Deer camps will be crowded with men, boys, girls, guns, food, and basic essentials, like beer.
Refined hunters will take to their tree stands or tree shacks, while others will hit the woods on their ATVs.
Yes, deer season starts Monday.
Most of last century, Calhoun men would load up in a car and drive through deep snow or blizzard conditions to the higher mountains of West Virginia to hunt deer.
Few deer existed in Sunny Cal.
That has changed.
Some of my relatives, maybe yours too, had an old flat-bed International or Ford truck on which they built wooden shacks, some resembling extended outhouses with stove pipes sticking from the roof.
Poor man's campers, back then.
The distribution of deer into the smaller mountains commenced in force in the 1950's, and more and more hunters stayed back to kill the local buck.
During the early 1950s you could hunt from daylight to dark, all week, without spotting a single deer.
Sighting tracks before the season was a preoccupation.
When you did sight a track, it was almost as gratifying as killing the animal, giving you bragging rights 'till next season.

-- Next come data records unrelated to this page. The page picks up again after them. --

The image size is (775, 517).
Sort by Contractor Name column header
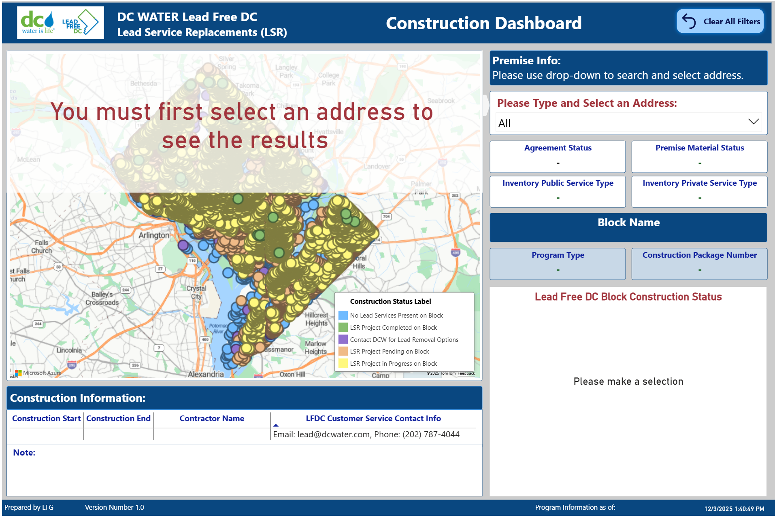point(212,419)
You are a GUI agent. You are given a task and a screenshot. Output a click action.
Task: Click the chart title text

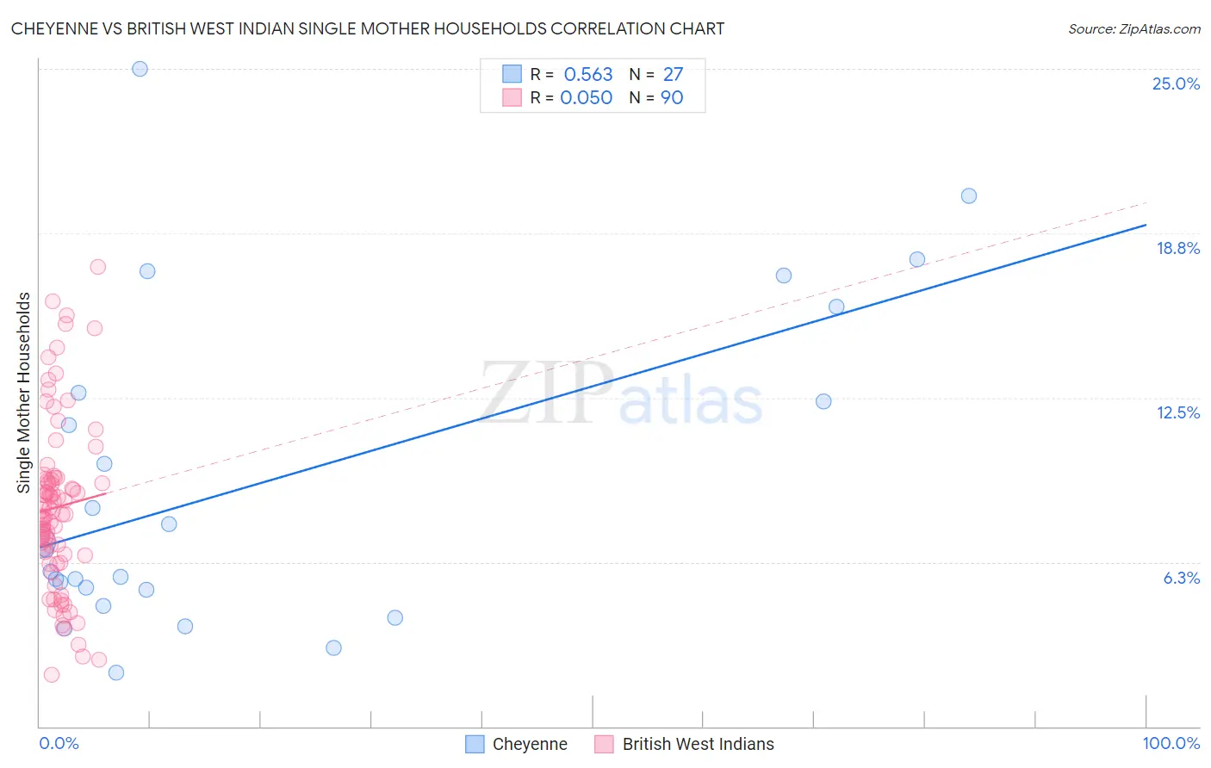coord(368,28)
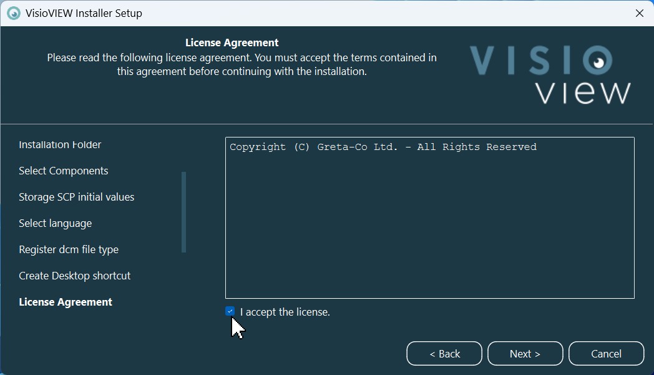Click the "I accept the license." label text

285,312
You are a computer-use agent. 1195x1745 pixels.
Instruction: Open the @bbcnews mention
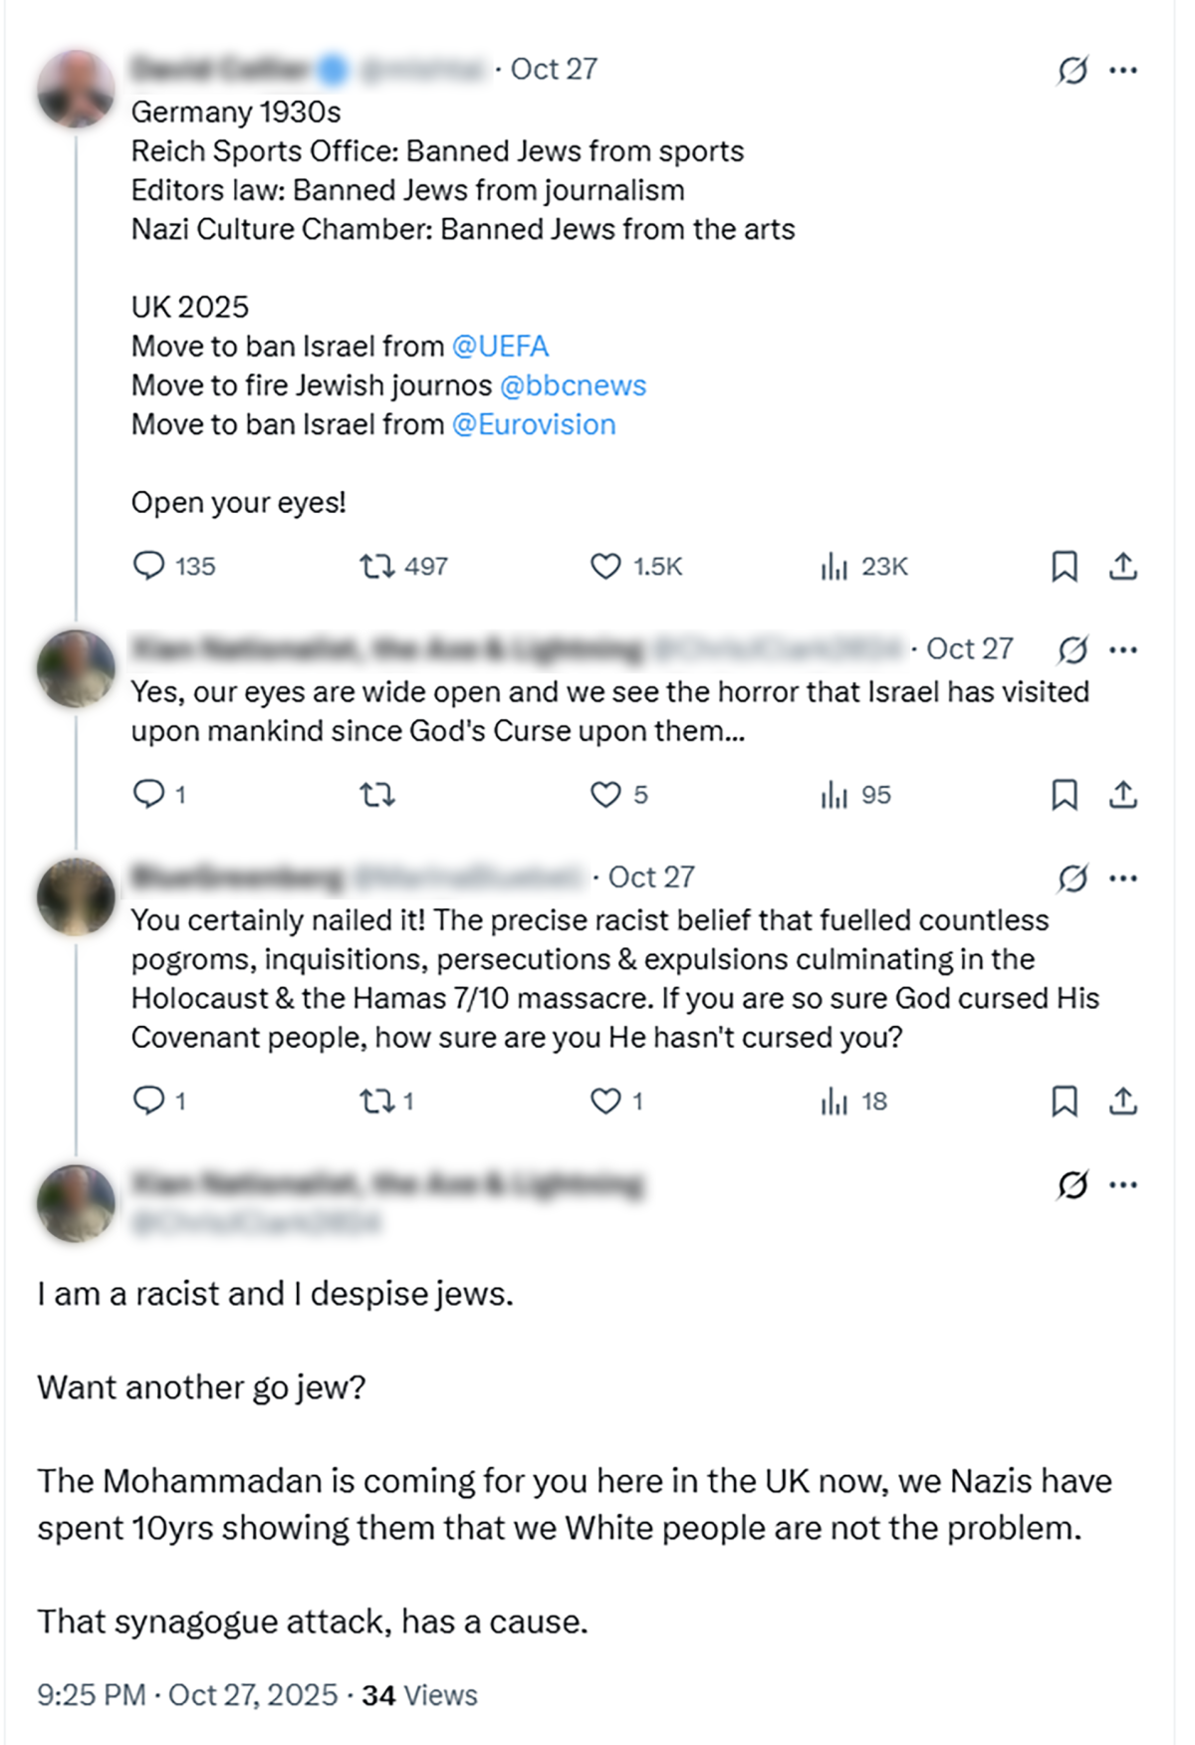pos(573,385)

By the early 1960s the deer kill rose to a hundred or so in the county. Now they're thick, except when the guns start banging.
Before season starts, a dozen or more come in my yard, eating the grass, shrubs, flowers and herbs in the planters.
I knew it was over when our cat Callie would be spotted rubbing noses with the critters.
School is closed for the week (Thanksgiving holiday included), the education system giving up on maintaining attendance.
And if you need work done, repairs, services, etc., don't bother to call. They're in the woods.